Canine Confab

By Geraldine Cove-Print

I've Got A Little List.... I've Got A Little List

I've Got A Little List.... I've Got A Little List

My goodness the Judges Competency Framework is a maze of more “appropriate” words than you can shake a stick at!

I am reminded of that comedy sketch in Monty Python’s Meaning of Life, the Schoolmaster, played by John Cleese addresses his class “Now, before I begin the lesson, will those of you who are playing in the match this afternoon move your clothes down onto the lower peg immediately after lunch, before you write your letter home, if you're not getting your hair cut, unless you've got a younger brother who is going out this weekend as the guest of another boy, in which case, collect his note before lunch, put it in your letter after you've had your hair cut, and make sure he moves your clothes down onto the lower peg for you. Now,--“

I applaud the Kennel Club for their efforts to standardise Judging technique and all those “young thrusters” will be queuing up to tick their boxes and climb, what is clearly described as a ladder of levels. Will it change anything though? I think the answer has to be yes but not all wind of change is fresh and wholesome.

________________

### Exercise instructions
a) Sum up the Canine Confab column in two sentences.
b) Reproduce the Canine Confab column word for word from "Canine Confab" to "a stick at!".

### Recorded data
________________

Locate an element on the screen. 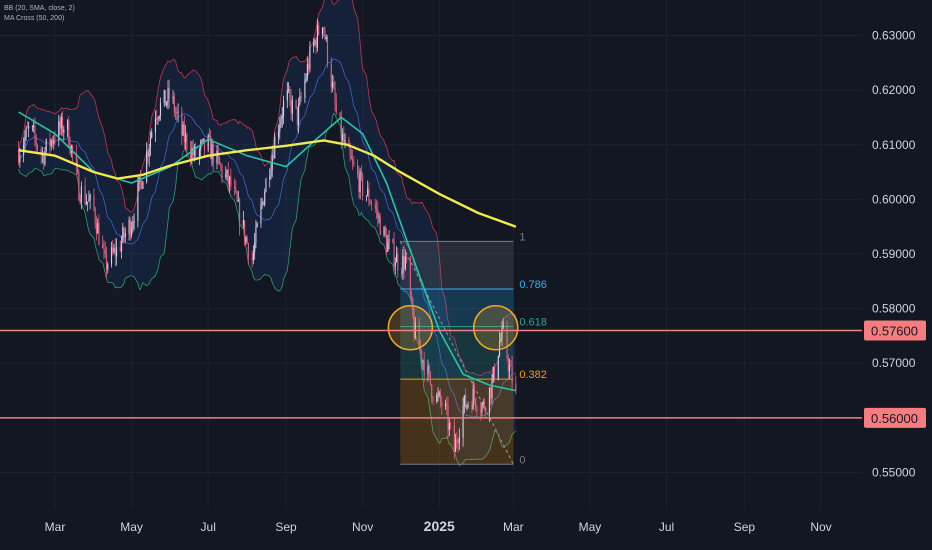 The width and height of the screenshot is (932, 550). time-tick-label: Nov is located at coordinates (820, 527).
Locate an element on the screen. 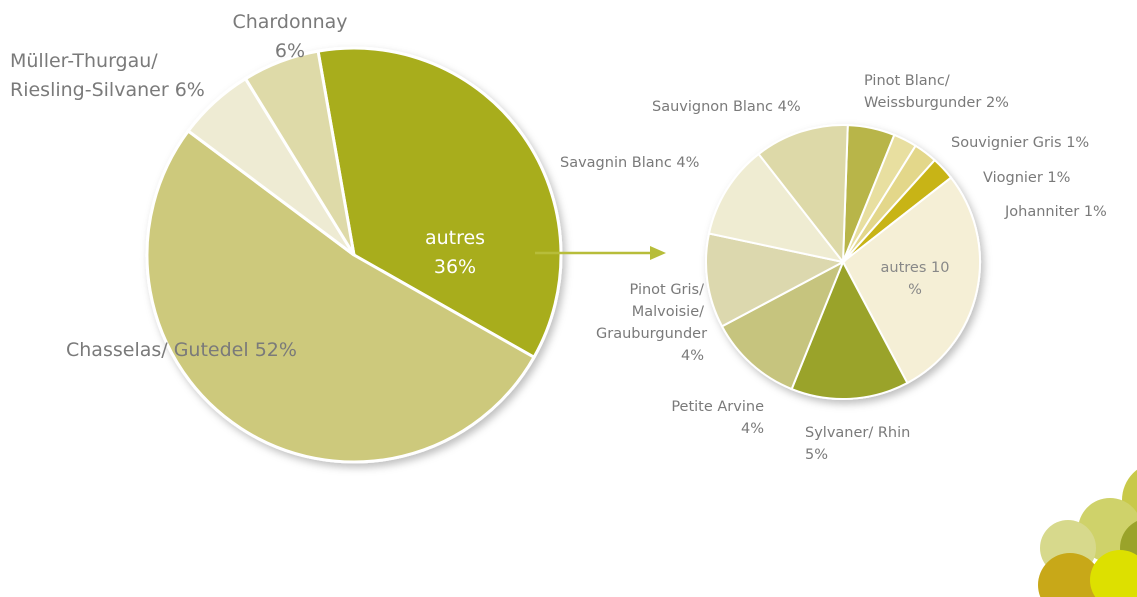 The height and width of the screenshot is (597, 1137). slice-label: autres 10 % is located at coordinates (915, 279).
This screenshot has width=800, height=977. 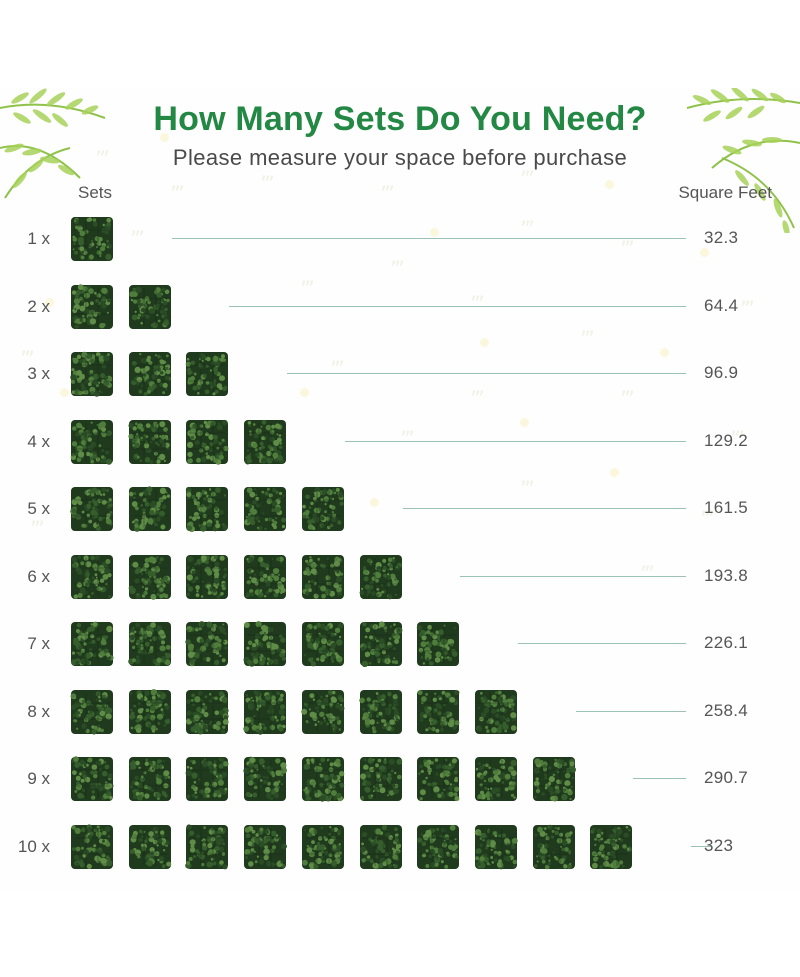 I want to click on set-row: 10 x 323, so click(x=400, y=847).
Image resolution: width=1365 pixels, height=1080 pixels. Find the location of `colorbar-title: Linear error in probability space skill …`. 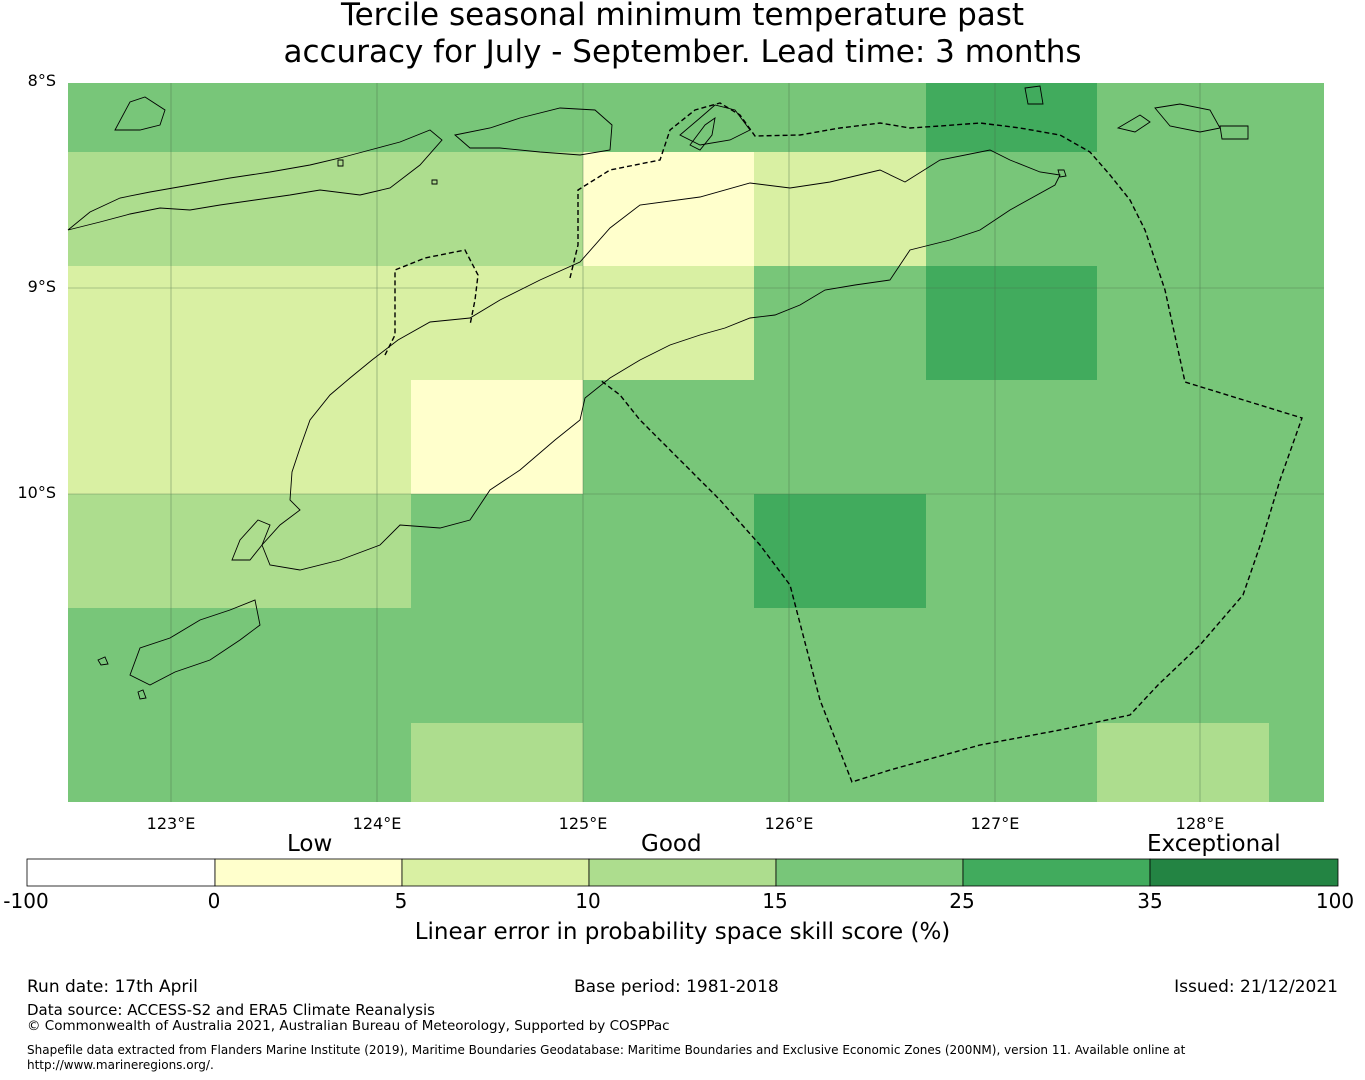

________________

### Solutions to the tasks
a) The Judges Competency Framework is packed with so many "appropriate" words that it reminds the writer of the schoolmaster's tangled instructions in a Monty Python sketch. The writer applauds the Kennel Club's effort to standardize judging technique and expects it to bring change, though not all of it fresh and wholesome.

b)
Canine Confab

By Geraldine Cove-Print

I've Got A Little List.... I've Got A Little List

I've Got A Little List.... I've Got A Little List

My goodness the Judges Competency Framework is a maze of more “appropriate” words than you can shake a stick at!